(Collected data)
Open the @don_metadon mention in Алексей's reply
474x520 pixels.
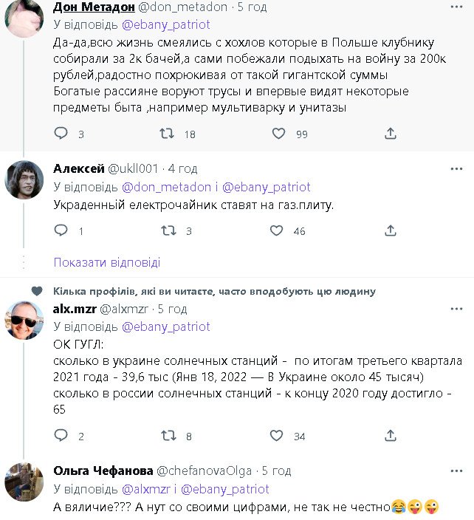[x=163, y=186]
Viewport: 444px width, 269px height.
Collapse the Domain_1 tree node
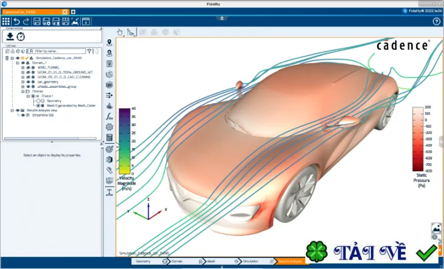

> **Task objective**
Give back all entries exactly. No pictures belong in the copy.

> **Expected answer**
Open the @don_metadon mention in Алексей's reply
474x520 pixels.
[x=163, y=186]
Viewport: 444px width, 269px height.
Collapse the Domain_1 tree node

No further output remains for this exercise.